Archaeological site in Izu, Tōkai, Japan

The Kamishiroiwa site (上白岩遺跡, Kamishiroiwa iseki) is an archaeological site containing the ruins of a late-middle to early-late Jōmon period settlement located in the Kamishiraiwa neighborhood of the city of Izu, Shizuoka in the Tōkai region of Japan. The site was designated a National Historic Site of Japan in 1978.

==Overview==
The Kamishiroiwa site is located on a river terrace 3.5 kilometers from the confluence of the Omi River with the Kano River and covers approximately 3 hectares.
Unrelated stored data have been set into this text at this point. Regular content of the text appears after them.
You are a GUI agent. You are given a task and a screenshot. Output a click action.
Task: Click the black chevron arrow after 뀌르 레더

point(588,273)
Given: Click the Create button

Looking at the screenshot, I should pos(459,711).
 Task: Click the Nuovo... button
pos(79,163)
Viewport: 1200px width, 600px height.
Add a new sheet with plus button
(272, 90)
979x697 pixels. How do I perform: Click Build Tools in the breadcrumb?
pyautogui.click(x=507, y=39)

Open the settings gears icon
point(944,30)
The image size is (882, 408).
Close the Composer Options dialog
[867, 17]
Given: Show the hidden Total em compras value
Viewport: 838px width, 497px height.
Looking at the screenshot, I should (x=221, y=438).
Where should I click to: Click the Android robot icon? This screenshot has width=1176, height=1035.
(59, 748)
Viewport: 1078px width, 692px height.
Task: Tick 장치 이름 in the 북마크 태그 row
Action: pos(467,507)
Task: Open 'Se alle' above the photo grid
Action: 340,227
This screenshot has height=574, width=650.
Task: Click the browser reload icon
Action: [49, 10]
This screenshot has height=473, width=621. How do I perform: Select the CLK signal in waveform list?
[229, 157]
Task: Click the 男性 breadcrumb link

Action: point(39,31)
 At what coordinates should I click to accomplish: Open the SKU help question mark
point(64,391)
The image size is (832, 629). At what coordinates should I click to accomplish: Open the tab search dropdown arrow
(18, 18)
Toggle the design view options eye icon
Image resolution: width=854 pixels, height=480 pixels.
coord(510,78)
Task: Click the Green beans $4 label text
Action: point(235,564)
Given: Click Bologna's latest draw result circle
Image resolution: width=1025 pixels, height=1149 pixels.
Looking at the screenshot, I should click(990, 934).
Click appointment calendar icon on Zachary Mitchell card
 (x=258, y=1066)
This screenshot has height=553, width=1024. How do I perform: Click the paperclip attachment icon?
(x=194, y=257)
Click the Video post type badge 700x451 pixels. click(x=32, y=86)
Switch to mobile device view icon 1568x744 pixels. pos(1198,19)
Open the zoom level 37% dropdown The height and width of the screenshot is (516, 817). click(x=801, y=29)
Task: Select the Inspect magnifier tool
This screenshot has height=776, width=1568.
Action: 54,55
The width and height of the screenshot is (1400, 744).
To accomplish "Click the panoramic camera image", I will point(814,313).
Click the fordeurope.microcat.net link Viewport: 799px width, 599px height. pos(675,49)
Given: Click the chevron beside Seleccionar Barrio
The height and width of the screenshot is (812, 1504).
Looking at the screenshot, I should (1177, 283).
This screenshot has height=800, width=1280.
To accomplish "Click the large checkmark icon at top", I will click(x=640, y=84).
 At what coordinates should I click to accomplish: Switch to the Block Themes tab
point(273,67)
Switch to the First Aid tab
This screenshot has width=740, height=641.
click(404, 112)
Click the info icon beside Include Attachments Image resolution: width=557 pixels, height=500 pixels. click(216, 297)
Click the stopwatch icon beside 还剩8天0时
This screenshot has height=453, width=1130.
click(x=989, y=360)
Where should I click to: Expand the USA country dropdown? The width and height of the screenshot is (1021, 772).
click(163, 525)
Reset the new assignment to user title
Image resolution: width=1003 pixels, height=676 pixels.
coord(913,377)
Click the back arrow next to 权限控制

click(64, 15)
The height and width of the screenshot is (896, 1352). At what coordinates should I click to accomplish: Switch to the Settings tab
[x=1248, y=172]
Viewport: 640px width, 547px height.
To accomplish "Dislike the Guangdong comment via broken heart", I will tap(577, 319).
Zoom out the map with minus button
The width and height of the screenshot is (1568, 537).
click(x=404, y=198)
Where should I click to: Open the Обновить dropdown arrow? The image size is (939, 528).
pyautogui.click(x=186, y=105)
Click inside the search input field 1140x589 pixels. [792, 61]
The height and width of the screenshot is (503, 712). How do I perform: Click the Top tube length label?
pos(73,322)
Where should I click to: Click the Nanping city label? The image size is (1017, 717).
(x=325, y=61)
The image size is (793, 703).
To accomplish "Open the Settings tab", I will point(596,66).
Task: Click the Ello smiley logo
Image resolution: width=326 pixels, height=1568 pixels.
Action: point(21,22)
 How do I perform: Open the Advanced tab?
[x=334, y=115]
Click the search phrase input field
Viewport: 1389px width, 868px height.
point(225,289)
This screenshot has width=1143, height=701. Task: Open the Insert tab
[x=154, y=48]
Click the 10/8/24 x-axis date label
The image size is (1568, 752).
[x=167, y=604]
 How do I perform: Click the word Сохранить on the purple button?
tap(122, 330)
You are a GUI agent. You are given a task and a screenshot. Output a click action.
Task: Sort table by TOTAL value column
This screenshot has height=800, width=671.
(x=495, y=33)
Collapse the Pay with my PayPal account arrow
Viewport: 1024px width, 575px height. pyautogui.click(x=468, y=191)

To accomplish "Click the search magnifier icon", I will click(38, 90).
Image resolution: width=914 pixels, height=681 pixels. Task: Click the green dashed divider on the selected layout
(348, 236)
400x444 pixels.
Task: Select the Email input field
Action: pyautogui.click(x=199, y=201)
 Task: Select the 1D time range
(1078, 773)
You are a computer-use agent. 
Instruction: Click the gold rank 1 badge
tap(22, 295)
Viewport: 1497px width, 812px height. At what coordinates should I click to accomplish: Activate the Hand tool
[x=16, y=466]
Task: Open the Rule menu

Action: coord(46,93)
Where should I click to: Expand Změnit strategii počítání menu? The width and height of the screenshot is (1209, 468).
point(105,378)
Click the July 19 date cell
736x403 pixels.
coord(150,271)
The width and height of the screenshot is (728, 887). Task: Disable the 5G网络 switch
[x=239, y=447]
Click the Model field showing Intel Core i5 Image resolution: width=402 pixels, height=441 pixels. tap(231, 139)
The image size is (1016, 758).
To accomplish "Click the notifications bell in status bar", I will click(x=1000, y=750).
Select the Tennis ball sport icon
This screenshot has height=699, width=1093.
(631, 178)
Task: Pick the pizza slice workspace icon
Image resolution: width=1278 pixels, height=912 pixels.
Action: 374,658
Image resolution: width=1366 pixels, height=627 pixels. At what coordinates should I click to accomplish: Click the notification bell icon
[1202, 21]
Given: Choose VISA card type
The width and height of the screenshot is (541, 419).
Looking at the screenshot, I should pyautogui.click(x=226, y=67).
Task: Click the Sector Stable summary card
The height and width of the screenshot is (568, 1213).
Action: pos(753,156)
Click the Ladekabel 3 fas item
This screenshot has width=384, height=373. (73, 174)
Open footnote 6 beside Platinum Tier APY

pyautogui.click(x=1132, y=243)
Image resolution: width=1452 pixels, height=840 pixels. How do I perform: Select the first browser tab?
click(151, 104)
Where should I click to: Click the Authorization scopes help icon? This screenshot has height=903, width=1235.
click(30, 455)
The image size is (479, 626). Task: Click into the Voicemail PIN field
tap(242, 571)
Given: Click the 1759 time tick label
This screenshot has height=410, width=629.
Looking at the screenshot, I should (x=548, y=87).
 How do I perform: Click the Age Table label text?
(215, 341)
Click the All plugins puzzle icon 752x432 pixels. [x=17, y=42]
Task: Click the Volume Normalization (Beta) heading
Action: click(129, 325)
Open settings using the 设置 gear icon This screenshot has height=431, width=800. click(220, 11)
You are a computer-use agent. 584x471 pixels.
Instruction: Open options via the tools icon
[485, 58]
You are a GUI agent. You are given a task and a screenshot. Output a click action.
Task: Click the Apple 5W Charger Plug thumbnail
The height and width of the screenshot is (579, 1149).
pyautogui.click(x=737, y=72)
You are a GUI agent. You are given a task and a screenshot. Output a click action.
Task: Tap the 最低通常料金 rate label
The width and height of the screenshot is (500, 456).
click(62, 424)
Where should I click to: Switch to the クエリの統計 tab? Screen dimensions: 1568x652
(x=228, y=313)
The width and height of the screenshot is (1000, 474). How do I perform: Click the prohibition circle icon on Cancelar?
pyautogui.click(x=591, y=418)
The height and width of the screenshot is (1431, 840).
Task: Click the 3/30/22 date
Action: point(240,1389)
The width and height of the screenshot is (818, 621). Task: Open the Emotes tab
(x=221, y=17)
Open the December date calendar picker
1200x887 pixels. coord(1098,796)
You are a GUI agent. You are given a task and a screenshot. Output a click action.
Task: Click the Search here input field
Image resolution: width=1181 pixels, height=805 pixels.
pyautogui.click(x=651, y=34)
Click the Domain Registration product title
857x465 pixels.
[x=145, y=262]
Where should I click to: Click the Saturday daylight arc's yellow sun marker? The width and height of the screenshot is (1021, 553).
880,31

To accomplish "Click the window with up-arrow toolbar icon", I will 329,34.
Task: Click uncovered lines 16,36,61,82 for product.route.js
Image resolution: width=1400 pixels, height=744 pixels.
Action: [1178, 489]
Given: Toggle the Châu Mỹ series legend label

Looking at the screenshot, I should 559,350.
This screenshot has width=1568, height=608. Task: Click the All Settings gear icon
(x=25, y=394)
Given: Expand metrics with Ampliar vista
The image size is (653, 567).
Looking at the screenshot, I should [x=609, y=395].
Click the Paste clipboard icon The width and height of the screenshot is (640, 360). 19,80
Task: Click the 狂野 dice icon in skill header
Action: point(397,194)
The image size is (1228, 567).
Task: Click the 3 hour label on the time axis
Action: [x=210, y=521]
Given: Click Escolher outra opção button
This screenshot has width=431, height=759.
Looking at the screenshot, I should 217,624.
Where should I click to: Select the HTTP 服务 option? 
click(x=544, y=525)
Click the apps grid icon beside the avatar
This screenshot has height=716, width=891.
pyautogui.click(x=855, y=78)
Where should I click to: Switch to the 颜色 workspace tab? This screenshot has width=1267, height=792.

The site contained the foundations of pit dwellings from 3000 to 4000 years ago and an indeterminate number of tombs. Of note were a number of stone circles, one of which was 12 meters in diameter and contained elongated stones in its center which may once have been upright monoliths. Smooth river rocks were mostly used; however, some of the stones in the structure were polished to a flat surface. Outside of the stone circle, some 60 prehistoric storage pits were discovered, containing a large number of artifacts, mostly Jōmon pottery and stone tools. This included a clay token in the form of a human face. Some of these artifacts are now on display at the nearby Nakaizu History and Folklore Museum (中伊豆歴史民俗資料館, Nakaizu rekishi minzoku shiryōkan). The site is open to the public as a park and is located about three-minutes on foot from the "Shiraiwa" bus stop on the Nakaizu Tōkai Bus from Shuzenji Station.